The height of the fever is not in proportion to the danger in any individual case; some have a favorable, some an unfavorable termination, without fever of any account. Simple catarrh of the pharynx and larynx frequently begins with a sudden and marked rise of temperature; diphtheria in the same parts but rarely. There are cases, however, in which the height of the fever and the deposited membranes are in inverse proportion to each other. In these cases the fever may subside rapidly, owing to a speedy elimination of the poison. Young children only are in danger of death from convulsions or a rapid tissue-degeneration due to hyperpyrexia. If the temperature rise suddenly after some days of sickness, either a complication or a fatal termination is to be apprehended. Yet, there are as many deaths in cases with comparatively low as with very high temperatures. Whether collapse has resulted rapidly or slowly, the patient dies often with low temperature. Thus, a rapid elevation is hardly a more unfavorable sign than a rapid fall. The pulse, too, may be very variable. True, a small, rapid, and irregular pulse is always unfavorable, because it indicates a weakening of the cardiac function; yet as long as it retains an approximately normal relation to the frequency of respiration a rapid pulse gives no cause for alarm.
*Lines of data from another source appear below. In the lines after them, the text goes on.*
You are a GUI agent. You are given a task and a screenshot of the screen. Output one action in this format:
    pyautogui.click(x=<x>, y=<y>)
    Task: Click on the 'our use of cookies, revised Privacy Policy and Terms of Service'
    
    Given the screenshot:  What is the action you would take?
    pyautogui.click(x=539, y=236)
Moreover, the pulse is not always rapid when the strength gives way. It occasionally becomes slower, and sometimes very slow, and may then become a dangerous symptom.

Every complication adds to the danger. Bronchitis and pneumonia are not infrequent, yet I have seen cases of laryngeal diphtheria recover in which I had suspected pneumonia before performing tracheotomy, and was enabled to diagnosticate it after operating. Albuminuria in the early part of a diphtheritic attack with high fever is of little significance; nephritis, later in the course of the disease, partakes of the character of scarlatinous nephritis; cases of acute diffuse renal disease are fortunately infrequent, and the remainder are very submissive to treatment. The cases of diphtheria complicated with endocarditis in my practice have ended fatally. An early affection of the sensorium, not dependent on pressure upon the jugulars by greatly swollen glands, is an unfavorable symptom. Purpura, with profuse hemorrhages and a livid hue of the skin, is ominous; icteric discoloration, together with marked glandular and periglandular tumefaction, is absolutely fatal.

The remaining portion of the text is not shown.